[Collected data]

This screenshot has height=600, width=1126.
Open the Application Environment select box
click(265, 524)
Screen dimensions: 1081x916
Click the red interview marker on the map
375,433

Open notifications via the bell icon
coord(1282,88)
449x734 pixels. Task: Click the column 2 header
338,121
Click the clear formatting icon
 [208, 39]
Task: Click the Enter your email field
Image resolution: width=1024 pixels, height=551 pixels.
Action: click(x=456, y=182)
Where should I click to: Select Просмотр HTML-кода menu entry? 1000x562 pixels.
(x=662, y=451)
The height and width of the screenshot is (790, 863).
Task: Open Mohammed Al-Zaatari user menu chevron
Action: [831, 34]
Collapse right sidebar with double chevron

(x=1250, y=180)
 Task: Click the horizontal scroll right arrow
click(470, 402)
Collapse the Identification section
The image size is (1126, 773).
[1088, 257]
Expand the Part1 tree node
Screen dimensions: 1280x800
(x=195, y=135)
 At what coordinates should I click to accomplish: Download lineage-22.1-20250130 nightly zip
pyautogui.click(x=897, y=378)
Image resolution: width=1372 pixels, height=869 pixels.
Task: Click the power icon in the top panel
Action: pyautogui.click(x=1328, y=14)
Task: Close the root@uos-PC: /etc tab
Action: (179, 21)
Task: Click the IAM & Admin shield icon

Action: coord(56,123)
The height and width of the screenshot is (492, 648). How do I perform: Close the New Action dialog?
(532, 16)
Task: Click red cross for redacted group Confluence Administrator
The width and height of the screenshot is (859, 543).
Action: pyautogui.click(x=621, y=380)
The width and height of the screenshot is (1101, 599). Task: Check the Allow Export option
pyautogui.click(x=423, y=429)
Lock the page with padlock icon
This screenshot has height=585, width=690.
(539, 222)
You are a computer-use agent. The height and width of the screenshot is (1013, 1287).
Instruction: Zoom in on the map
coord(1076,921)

> Problem to work on:
Please retype, without any change, the line containing "Task: Click red" and every line after it to the end of the entries above, and only those.

> Task solution:
Task: Click red cross for redacted group Confluence Administrator
The width and height of the screenshot is (859, 543).
Action: pyautogui.click(x=621, y=380)
The width and height of the screenshot is (1101, 599). Task: Check the Allow Export option
pyautogui.click(x=423, y=429)
Lock the page with padlock icon
This screenshot has height=585, width=690.
(539, 222)
You are a computer-use agent. The height and width of the screenshot is (1013, 1287).
Instruction: Zoom in on the map
coord(1076,921)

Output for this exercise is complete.